Côté palestinien, la situation n’est pas meilleure, loin s’en faut. L’Autorité palestinienne de Cisjordanie se maintient au pouvoir depuis 2005 faute d’élections, au point d’en avoir perdu toute légitimité. Elle invoque le refus israélien d’autoriser le vote des Palestiniens de Jérusalem-Est. En réalité, le Fatah est concurrencé par le Hamas, qui contrôle la bande de Gaza et dont la récupération des drames régionaux permis d’avancer politiquement. Avec sa réponse musclée à la crise de Jérusalem, ce dernier est parvenu à se positionner comme « le meilleur garant de la défense des Palestiniens et de Jérusalem », analyse Leïla Seurat, chercheuse associée au centre de recherches sociologiques sur le droit et les institutions pénales.

Quelle sortie de crise ?

Compte tenu de ces blocages, une médiation est plus que jamais nécessaire. Mais l’UE est bien silencieuse, soucieuse de ne pas s’empêtrer dans ce cercle vicieux, et l’ONU n’a su produire qu’une cacophonie assez illisible. La diplomatie américaine, pour sa part, tente d’obtenir un cessez-le-feu, mais la tâche est délicate. Washington est en effet perçue comme très peu légitime pour rouvrir le dossier depuis le « le deal du siècle » de Trump, une tentative de monnayer le renoncement de soutien aux palestiniens des pays arabes. Ces derniers ont également brillé par leur silence, se gardant bien de s’indigner de l’attitude du pouvoir israélien. Tout juste ont-ils fait preuve d’une solidarité a minima, pour sauver les apparences.

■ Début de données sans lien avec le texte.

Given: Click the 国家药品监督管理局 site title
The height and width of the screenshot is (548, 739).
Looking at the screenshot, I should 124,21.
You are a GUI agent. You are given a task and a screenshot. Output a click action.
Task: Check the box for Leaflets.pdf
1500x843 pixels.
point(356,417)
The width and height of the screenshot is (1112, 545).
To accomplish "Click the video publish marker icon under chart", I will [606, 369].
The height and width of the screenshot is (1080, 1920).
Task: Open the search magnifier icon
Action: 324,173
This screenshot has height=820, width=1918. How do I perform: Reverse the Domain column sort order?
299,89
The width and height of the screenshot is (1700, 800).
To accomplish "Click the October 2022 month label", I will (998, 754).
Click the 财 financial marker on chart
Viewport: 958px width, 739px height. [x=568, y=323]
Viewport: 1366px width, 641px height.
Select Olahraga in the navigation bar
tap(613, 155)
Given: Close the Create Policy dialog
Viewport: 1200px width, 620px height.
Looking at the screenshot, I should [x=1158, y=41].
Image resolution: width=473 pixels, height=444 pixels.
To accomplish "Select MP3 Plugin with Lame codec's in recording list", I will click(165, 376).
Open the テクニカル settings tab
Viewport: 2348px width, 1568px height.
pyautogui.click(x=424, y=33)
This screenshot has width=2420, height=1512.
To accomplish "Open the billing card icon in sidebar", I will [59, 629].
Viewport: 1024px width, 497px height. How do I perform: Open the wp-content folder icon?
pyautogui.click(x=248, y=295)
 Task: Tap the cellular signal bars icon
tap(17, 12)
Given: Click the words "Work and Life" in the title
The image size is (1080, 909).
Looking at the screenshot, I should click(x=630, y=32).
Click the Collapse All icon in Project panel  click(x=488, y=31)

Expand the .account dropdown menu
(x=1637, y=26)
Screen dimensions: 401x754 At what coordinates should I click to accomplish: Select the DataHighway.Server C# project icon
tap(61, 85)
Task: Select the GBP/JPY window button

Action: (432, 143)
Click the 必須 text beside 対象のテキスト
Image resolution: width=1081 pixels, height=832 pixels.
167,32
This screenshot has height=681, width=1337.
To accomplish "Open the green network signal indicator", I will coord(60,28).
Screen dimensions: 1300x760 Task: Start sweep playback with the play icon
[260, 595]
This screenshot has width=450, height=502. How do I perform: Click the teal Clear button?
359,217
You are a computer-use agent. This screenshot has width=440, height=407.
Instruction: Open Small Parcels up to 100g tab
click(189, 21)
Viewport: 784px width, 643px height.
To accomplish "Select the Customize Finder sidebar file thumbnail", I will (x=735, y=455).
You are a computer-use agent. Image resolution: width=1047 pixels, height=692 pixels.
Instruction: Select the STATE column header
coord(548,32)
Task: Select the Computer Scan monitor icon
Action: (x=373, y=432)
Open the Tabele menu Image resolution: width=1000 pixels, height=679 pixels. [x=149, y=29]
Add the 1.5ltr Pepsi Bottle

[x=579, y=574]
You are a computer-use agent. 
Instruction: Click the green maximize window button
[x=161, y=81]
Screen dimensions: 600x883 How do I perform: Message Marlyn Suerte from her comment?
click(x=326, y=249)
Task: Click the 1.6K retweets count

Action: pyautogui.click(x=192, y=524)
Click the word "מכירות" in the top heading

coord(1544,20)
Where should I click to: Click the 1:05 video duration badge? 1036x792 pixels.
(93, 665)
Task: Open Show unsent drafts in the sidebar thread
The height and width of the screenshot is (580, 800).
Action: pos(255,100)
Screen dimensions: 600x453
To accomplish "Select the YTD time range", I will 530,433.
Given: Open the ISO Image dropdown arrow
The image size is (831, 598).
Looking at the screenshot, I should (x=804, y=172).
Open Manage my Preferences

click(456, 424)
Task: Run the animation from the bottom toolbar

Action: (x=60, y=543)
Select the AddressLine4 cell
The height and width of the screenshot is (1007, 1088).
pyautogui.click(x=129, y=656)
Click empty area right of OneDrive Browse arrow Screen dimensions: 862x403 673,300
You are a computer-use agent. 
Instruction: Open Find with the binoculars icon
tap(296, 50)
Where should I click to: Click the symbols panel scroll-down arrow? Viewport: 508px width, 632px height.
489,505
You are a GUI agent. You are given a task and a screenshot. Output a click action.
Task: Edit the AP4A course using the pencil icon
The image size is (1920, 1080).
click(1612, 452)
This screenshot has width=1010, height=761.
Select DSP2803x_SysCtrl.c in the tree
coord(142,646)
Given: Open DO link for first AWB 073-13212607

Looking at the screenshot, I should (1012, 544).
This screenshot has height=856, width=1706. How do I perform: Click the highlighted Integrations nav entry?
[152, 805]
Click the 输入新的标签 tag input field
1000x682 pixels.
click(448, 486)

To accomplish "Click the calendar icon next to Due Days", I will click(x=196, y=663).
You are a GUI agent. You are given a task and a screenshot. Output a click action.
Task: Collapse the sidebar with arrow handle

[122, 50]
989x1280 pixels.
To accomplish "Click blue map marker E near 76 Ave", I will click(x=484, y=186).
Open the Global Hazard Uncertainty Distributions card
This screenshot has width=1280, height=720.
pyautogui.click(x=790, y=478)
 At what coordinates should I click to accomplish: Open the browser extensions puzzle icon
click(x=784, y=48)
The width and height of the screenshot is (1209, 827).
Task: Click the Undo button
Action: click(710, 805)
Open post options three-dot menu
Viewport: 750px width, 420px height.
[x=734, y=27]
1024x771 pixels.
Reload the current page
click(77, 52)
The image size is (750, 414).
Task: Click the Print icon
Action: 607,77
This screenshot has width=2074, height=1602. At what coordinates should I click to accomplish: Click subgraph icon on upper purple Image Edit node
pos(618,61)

« Les capitales arabes n’utilisent plus la revendication palestinienne que comme un cache sexe, un étendard, un simple objet de discours pour satisfaire leurs opinions publiques », note Jean-Marc Four. Seuls la Turquie et l’Iran – deux pays qui ne sont pourtant pas Arabes – ont violemment dénoncé la situation, sans pour autant proposer de solutions. Il faut s’attendre à ce que les dialogues soient assurés par jes États-Unis, qui se seraient bien passés de cette crise mais doivent représenter Israël, l’Égypte, voisine de Gaza, le Qatar qui a des liens privilégiés, notamment financiers, avec le Hamas et la Jordanie, le principal intermédiaire historique du conflit.

Il est fort à parier que le Hamas cherche sous peu à calmer le jeu, après avoir su marquer des points politiquement. Rappelons en effet que des élections unies pour la Palestine étaient prévue le 21 mai, et auraient mené à une voix unique dans le dialogue avec Israël. Aussi, paradoxalement, on peut dire que le Hamas et Netanyahu avaient tous deux intérêt à un pourrissement de la situation, le premier pour radicaliser les électeurs palestiniens, le second pour éviter l’émergence d’une voix unique palestinienne. En revanche, Israël a été surprise par la réponse armée du Hamas aux tensions sur son territoire – tant par sa rapidité que par son intensité.

Netanyahu ne veut aujourd’hui pas compromettre son image d’homme fort qui lui a valu son succès politique. Et sans lui, la droite israélienne ne bougera pas d’un iota, au point de se voir reprocher d’avoir « perdu sa lucidité ». Son ouverture sera d’autant plus délicate avec la progressive prise de conscience de l’enjeu démographique par l’extrême droite israélienne, sur laquelle le Likoud compte pour tenter de se maintenir au pouvoir. Mais à mesure que la répression continue, la défiance progresse et le « front intérieur » se renforce. Aussi, même si un compromis politique était trouvé par des parties qui se nourrissent de la crise, rien ne garantit que cela permettra de calmer les colères de la rue.